Finding new products to sell

Another path forward is finding new products to sell. Its experiments with selling home automation and home energy products helped fill part of the store that once held aisle after aisle of music and movies. They will need to continue to do so. Their old format stores don’t look good when there isn’t a lot of product in them.

They will need to continue to do this, because in this fast-paced world, what worked last year isn’t guaranteed to still work next year.

Competing with Amazon

The bigger problem for Best Buy, and every other retailer, is Amazon. Being able to order online and pick up in the store on the same day helps when competing with Amazon. But to compete with same-day delivery, they will have to offer things Amazon doesn’t. If they can’t do that, they will have to at least offer things that Amazon can’t deliver the same day.

This may prove difficult, but it’s something all brick-and-mortar retailers, not just Best Buy, will have to do. Something else that will help is finding a mix of product that people prefer to buy in person rather than online, to get people into the stores.

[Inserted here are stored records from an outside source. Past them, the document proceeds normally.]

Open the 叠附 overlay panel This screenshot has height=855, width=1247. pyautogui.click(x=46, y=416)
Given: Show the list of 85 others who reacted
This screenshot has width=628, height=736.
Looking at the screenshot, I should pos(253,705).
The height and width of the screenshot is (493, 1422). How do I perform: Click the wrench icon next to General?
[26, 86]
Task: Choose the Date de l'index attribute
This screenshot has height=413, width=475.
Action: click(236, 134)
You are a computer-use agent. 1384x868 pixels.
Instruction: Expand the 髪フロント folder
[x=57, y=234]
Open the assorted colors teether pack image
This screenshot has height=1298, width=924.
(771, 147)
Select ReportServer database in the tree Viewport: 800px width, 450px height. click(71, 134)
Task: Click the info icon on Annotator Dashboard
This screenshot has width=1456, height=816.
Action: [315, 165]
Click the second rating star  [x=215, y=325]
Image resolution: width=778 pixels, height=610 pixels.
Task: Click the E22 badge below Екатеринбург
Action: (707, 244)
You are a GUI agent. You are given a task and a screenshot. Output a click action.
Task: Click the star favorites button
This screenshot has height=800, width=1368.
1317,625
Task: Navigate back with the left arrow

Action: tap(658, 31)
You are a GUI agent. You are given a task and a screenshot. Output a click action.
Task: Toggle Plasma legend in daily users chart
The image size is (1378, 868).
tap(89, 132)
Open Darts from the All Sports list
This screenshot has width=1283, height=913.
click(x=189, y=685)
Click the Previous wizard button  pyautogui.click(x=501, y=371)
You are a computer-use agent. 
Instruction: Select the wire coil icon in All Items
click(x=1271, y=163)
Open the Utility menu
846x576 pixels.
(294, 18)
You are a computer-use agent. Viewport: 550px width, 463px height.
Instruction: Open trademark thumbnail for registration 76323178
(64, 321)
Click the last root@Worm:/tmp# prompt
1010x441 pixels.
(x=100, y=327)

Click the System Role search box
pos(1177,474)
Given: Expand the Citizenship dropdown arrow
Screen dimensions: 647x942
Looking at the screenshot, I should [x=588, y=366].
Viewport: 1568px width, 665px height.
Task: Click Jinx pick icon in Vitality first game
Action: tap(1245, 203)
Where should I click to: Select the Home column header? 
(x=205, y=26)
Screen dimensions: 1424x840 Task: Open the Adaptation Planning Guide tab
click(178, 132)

Finding new things to sell and figuring out what people prefer to buy in person rather than online will be difficult. Best Buy has a hard road ahead, but that doesn’t necessarily mean it’s doomed.

The ironic thing is that now that Best Buy mowed down regional competitors like Tipton Centers, its best path forward now that the days of hypergrowth are over might be to become more like them. That means becoming smaller and nimbler, and providing a different kind of in-store experience.